Lay Beliefs Flashcards
What are lay beliefs?
How people with no specialised knowledge understand and make sense of health and illness.
Socially embedded and complex (drawn from many different sources).
What are the 3 different perceptions of health?
- Negative def - health = absence of illness
- Functional def - health = ability to do certain things
- Positive def - health = state of wellbeing and fitness
What are the 3 types of behaviour relating to health/disease?
- Health behaviour - activity undertaken for purpose of maintaining health and preventing illness.
- Illness behaviour - activity of ill person to define illness and seek solution.
- Sick role behaviour - formal response to symptoms, inc. seeking formal help and action, of person as a patient.
What is the lay referral system?
Chain of advice-seeking contacts which the sick make with other lay people prior to - or instead of - seeking help from health care professionals.
Which 4 main factors can influence when a person seeks medical help?
- Symptom experience
- Symptom evaluation
- Knowledge of disease and treatments
- Experience of, and attitudes towards, health professionals.
Which 6 explanations can explain inequalities in terms of health?
Black Report:
- Artefact
- Social selection
- Behavioural-culture
- Materialist
- Pyschosocial
- Income distribution
What is the artefact explanation? Is it reliable?
- Heath inequalities are evident due to the way statistics are collected.
- Unlikely, data problems may even lead to underestimation of inequalities.
Describe the social selection explanation. Is it plausible?
- Direction of causation is from health to social position (e.g. Sick individuals move down social hierarchy).
- Plausible but studies suggests this makes only minor contribution.
Describe the behavioural-cultural explanation. Is it plausible?
- Ill health is due to people’s choices/decisions, knowledge and goals (e.g. Disadvantaged background people engage more in health-damaging behaviour).
- Limitations:
- behaviours are outcomes of social processes, not simply individual choice.
- “choices” may be difficult to exercise in adverse conditions.
- “choices” may be rational for those whose lives are constrained by their lack of resources.

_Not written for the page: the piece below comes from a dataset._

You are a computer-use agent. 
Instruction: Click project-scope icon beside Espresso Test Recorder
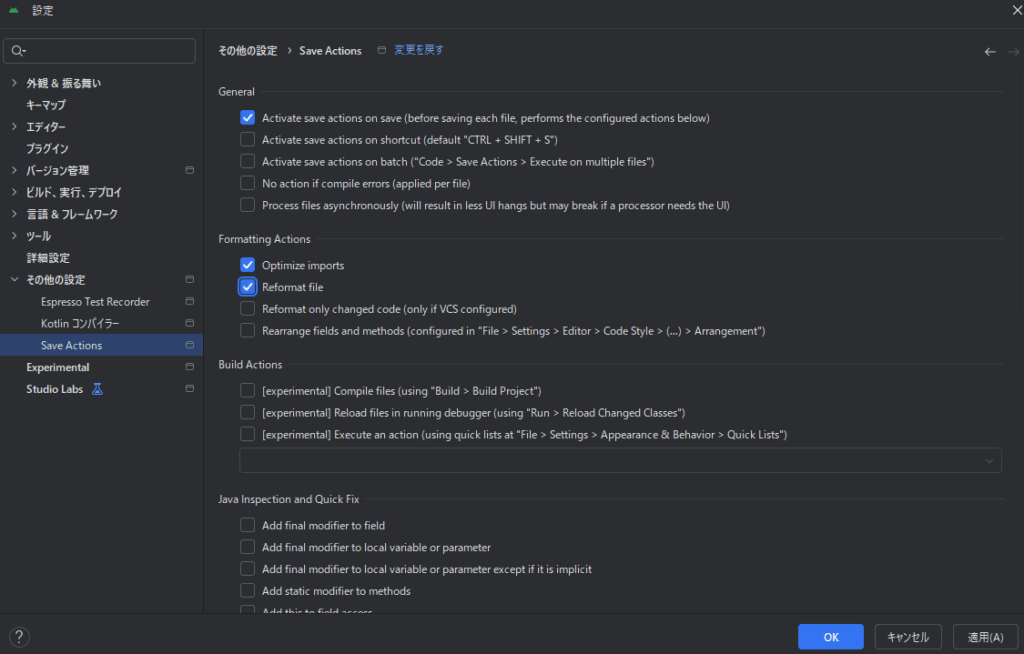point(189,302)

Describe the materialist explanation. Is it plausible?
- Inequalities in health arise from differential access to material resources (e.g. Low income, poor housing conditions).
- lack of choice in exposure to hazards and adverse conditions.
- accumulation of factors across life-course.
- More plausible but further research needed.
Describe the psychosocial explanation. Is it plausible?
- Psychosocial pathways act in addition to direct effects of absolute material living standards.
- Some stressors are distributed on a social gradient (e.g. Negative life events, social supports job security…).
- Stress impacts on health via different pathways:
- direct (physiological, immune system)
- indirect (health related behaviours, mental health)
Describe the income distribution explanation. Is it plausible?
- Relative (not average) income affects health.
- Countries with greater income inequalities have greater health inequalities - it is not the richest, but the most egalitarian societies that have the best health.
- Associated with psychosocial explanation.
- Redistributive policies: reducing income inequality in a society can improve social well-being, and in turn many other health and social factors.
How are there inequalities in access the healthcare?
- More deprived groups have
- higher rates of use of GP services and emergency services
- under-use of preventive services and specialist services
- Tendency to manage health as a series of crises - normalisation of ill health.